Identification of pathogens in the vitreous of patients with infectious uveitis by metagenomic sequencing

Abstract

Objective: To investigate the role of metagenomic sequencing in the diagnosis of infectious uveitis. Methods: Cross-sectional study. A total of 19 vitreous specimens of patients with suspected infectious uveitis from March 2016 to July 2018 in Beijing Tongren Hospital were collected, including 8 males and 11 females, 19 to 68 years old. There were 10 cases in the right eye, 8 cases in the left eye and 1 case in both eyes. Acute retinal necrosis was clinically diagnosed in 8 patients (9 eyes), and the diagnosis was unknown in 11 patients (11 eyes). About 1 ml of the vitreous fluid was reserved for each specimen, 800 μl for metagenomic sequencing and 200 μl for real-time fluorescence quantitative PCR verification.

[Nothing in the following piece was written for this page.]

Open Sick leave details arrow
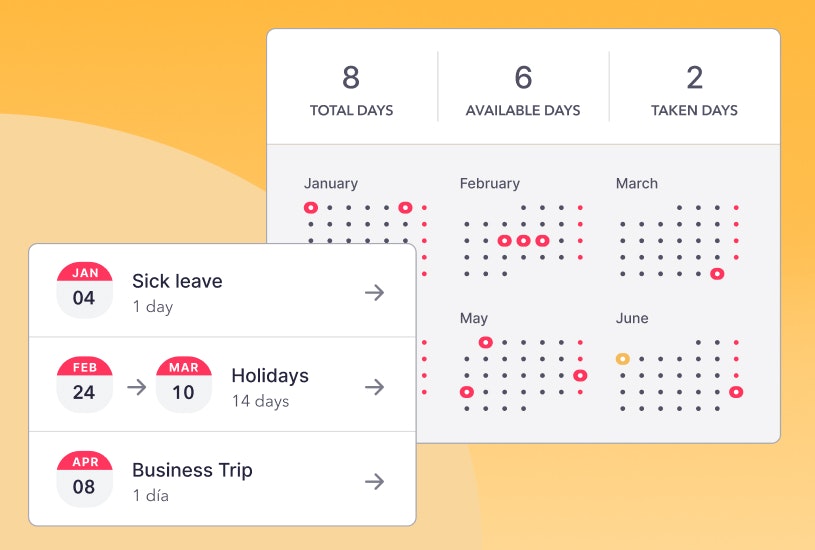Viewport: 815px width, 550px height. [374, 292]
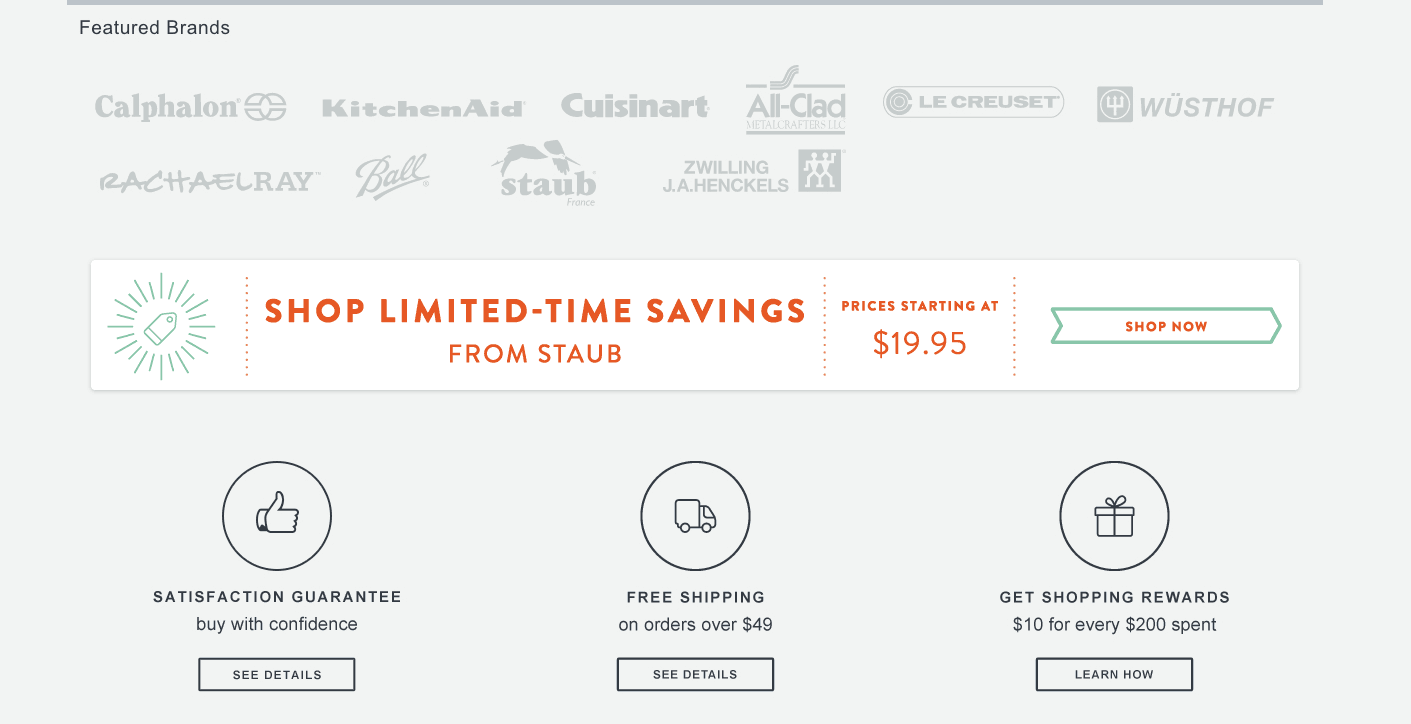Select the All-Clad Metalcrafters logo
This screenshot has height=724, width=1411.
pos(793,100)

The TIANamp Micro DNA Kit was used to extract the sample DNA for metagenomic sequencing, and the ultrasonic fragment was broken to 200-300 bp. The BGISEQ-500 platform was used for sequencing. The data with low quality and length less than 35 bp were cleared from the sequencing data to obtain high-quality data. Through biological authentication software, the reference human genome sequence and low complexity were removed from high-quality data. The data obtained were compared with a special microorganism database regarding the percentage of microbial sequences, the number of unique sequences, coverage and sequencing depth, so as to determine positive sequencing parameters, which were classified into bacteria, viruses, fungi and parasites. Real-time fluorescence quantitative PCR was performed to validate the accuracy. Results: A variety of microorganisms were detected by metagenomic sequencing in 19 specimens, including 3 cases of varicella zoster virus, 2 cases of Candida albicans, 1 case of Propionibacterium acnes and 1 case of Haemophilus parainfluenzae. The percentage of microbial sequences was 77.93% （1 794/2 302）, 99.98% （12 843/12 845） and 98.88%（5 733/5 798）, and the number of unique sequences was 1 794, 12 843 and 57 33 in varicella zoster virus cases, respectively. The verification of varicella zoster virus by PCR was consistent with that by metagenomic sequencing. Conclusion: Metagenomic sequencing can be used as an alternative method for laboratory diagnosis of infectious uveitis. (Chin J Ophthalmol, 2020, 56: 519-523).